Internasional

Meksiko: Operasi Militer Tewaskan Gembong Kartel El Mencho dengan Dukungan Intelijen AS di Jalisco

Operasi militer Meksiko pada Minggu, 22 Februari 2026, berhasil menewaskan Nemesio Oseguera Cervantes, alias “El Mencho“, pemimpin Kartel Generasi Baru Jalisco (CJNG) yang paling dicari. Keberhasilan ini tidak lepas dari dukungan intelijen krusial yang diberikan oleh satuan tugas baru militer Amerika Serikat, menandai peningkatan signifikan dalam kerja sama lintas batas untuk memerangi sindikat narkoba transnasional.

Latar Belakang Operasi dan Peran Intelijen AS

Satuan Tugas Gabungan Antarlembaga AS untuk Pemberantasan Kartel (JITF-CC), yang baru diresmikan bulan lalu, memiliki misi utama memetakan jaringan sindikat narkoba di sepanjang perbatasan AS-Meksiko. Seorang pejabat AS yang enggan disebutkan namanya mengonfirmasi kepada Reuters bahwa gugus tugas tersebut memberikan dukungan informasi kepada otoritas Meksiko, namun menegaskan operasi penangkapan El Mencho murni merupakan inisiatif mandiri militer Meksiko tanpa keterlibatan fisik personel AS.

Mantan pejabat AS lainnya mengungkapkan, Washington telah menyusun “paket target” yang sangat mendetail mengenai keberadaan El Mencho, mengompilasi informasi dari berbagai badan penegak hukum dan intelijen AS. Kementerian Pertahanan Meksiko mengakui adanya tambahan informasi dari pihak AS, meski tidak merinci jenis data yang diterima secara spesifik.

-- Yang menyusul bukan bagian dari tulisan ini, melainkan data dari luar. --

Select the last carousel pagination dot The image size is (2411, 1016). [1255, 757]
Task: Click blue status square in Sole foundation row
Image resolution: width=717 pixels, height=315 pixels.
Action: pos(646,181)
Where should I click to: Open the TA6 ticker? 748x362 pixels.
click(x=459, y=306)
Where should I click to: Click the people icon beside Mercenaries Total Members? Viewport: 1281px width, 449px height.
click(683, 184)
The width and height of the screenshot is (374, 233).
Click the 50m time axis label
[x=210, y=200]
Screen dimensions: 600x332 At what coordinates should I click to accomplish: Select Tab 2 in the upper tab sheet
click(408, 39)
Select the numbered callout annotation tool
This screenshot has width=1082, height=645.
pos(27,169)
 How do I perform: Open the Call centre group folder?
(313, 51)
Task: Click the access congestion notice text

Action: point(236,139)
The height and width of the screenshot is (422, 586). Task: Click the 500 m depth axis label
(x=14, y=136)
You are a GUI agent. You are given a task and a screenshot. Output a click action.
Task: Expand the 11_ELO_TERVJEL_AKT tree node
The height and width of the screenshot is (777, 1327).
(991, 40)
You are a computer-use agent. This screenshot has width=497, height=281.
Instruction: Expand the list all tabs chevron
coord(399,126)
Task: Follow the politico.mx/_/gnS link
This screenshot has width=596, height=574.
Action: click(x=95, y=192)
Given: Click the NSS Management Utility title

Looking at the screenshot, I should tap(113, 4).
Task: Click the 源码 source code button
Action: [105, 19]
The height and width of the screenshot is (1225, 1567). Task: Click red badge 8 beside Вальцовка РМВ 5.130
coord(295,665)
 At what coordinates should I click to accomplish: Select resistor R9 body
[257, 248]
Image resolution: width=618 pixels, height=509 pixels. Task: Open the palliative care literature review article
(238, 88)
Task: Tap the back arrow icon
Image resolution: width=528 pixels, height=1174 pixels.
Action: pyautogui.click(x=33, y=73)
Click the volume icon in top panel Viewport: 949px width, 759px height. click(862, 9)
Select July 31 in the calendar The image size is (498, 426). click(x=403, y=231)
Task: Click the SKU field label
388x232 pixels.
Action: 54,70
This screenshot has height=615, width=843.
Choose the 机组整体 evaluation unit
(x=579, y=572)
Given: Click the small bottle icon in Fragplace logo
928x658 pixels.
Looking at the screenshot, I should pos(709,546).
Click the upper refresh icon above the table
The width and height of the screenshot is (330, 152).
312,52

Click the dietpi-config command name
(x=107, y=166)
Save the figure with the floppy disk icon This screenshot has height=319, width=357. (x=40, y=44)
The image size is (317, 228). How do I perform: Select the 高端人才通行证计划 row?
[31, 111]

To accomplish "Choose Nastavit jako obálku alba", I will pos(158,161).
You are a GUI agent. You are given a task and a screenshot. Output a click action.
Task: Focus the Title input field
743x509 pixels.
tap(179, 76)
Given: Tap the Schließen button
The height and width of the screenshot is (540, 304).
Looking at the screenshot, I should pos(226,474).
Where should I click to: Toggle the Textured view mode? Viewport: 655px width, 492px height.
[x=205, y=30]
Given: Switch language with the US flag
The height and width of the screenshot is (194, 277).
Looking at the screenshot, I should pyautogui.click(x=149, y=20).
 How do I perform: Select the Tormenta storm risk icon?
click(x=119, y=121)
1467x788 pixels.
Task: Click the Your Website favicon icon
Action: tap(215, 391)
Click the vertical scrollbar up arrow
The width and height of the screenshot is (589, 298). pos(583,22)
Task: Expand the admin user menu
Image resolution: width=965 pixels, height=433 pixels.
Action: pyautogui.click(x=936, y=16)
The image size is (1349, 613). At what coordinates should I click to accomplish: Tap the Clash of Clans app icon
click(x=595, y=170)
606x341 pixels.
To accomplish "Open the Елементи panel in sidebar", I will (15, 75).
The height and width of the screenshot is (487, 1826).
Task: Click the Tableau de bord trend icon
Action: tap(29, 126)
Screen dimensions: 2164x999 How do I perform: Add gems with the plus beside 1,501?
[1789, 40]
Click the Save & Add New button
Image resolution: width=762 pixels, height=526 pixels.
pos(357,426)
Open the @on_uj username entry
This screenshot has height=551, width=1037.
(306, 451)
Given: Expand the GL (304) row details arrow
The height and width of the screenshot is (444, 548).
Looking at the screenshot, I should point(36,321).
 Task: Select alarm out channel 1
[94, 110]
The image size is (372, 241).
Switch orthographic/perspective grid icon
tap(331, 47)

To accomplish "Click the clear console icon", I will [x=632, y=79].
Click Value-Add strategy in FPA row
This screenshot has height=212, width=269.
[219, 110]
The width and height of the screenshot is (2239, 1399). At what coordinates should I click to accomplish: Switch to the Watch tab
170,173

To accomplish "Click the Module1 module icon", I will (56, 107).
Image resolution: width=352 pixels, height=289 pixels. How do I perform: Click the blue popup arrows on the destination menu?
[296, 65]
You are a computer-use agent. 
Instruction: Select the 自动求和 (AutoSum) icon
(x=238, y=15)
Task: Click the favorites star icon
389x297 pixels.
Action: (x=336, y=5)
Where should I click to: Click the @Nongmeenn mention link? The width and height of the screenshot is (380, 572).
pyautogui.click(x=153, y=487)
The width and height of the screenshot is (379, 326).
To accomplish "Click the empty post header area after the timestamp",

Profil El Mencho dan Dampak Strategis Penumpasan Kartel

El Mencho, 60 tahun, merupakan mantan anggota kepolisian yang kemudian menjadi otak di balik Kartel Generasi Baru Jalisco (CJNG). Organisasi ini dikenal sebagai salah satu kartel paling berpengaruh di dunia, bertanggung jawab atas penyelundupan kokain dan fentanil senilai miliaran dolar ke Amerika Serikat.

Operasi penangkapan El Mencho di negara bagian Jalisco memicu gelombang kekerasan, dengan insiden pembakaran mobil dan pemblokiran jalan raya di lebih dari setengah lusin negara bagian. Keberhasilan ini menjadi kemenangan signifikan bagi Meksiko dalam perang melawan narkoba, sekaligus meredam tekanan dari pemerintahan Presiden Donald Trump yang sebelumnya mengancam intervensi langsung jika Meksiko tidak meningkatkan tindakan tegas terhadap kartel.

Pendekatan Militer AS dalam Pemberantasan Kartel

JITF-CC secara resmi menyatakan tujuannya adalah mengidentifikasi, mengganggu, dan membubarkan operasi kartel yang menimbulkan ancaman bagi Amerika Serikat di sepanjang perbatasan AS-Meksiko. Brigadir Jenderal AS Maurizio Calabrese, yang memimpin gugus tugas tersebut, menjelaskan bagaimana militer AS mengadaptasi pengalamannya dalam memerangi kelompok seperti al Qaeda dan ISIS untuk memetakan jaringan kartel.

Calabrese mencatat, “Kartel-kartel tersebut beroperasi secara berbeda dari al Qaeda atau ISIS, memiliki motivasi yang berbeda, yang membuat identifikasi seluruh jaringan menjadi lebih penting bagi kami sehingga kami dapat mengganggu dan membubarkannya.” Ia memperkirakan ada beberapa ratus anggota inti kartel di puncak, namun didukung oleh sekitar 200.000 hingga 250.000 kontraktor independen yang membantu distribusi narkoba.

Jack Riley, mantan pejabat senior di Badan Penegakan Narkoba (DEA), menambahkan bahwa penetapan kartel Meksiko sebagai organisasi teroris oleh Presiden Trump tahun lalu membuka peluang baru bagi bantuan militer AS. Menurut Riley, hal ini dapat bermanfaat dalam hal sumber daya intelijen, pengawasan, dan pengintaian militer AS, terutama untuk informasi real-time. Namun, ia juga mengingatkan bahwa “orang-orang ini sangat lihai dalam menutupi jejak mereka, menyembunyikan siapa yang bertanggung jawab dan di mana orang-orang itu berada.”

Analisis mengenai operasi penumpasan ini didasarkan pada pernyataan resmi dari Kementerian Pertahanan Meksiko dan konfirmasi dari pejabat AS yang dirilis kepada media pada 23 Februari 2026, serta informasi publik dari laman resmi Satuan Tugas Gabungan Antarlembaga AS untuk Pemberantasan Kartel (JITF-CC).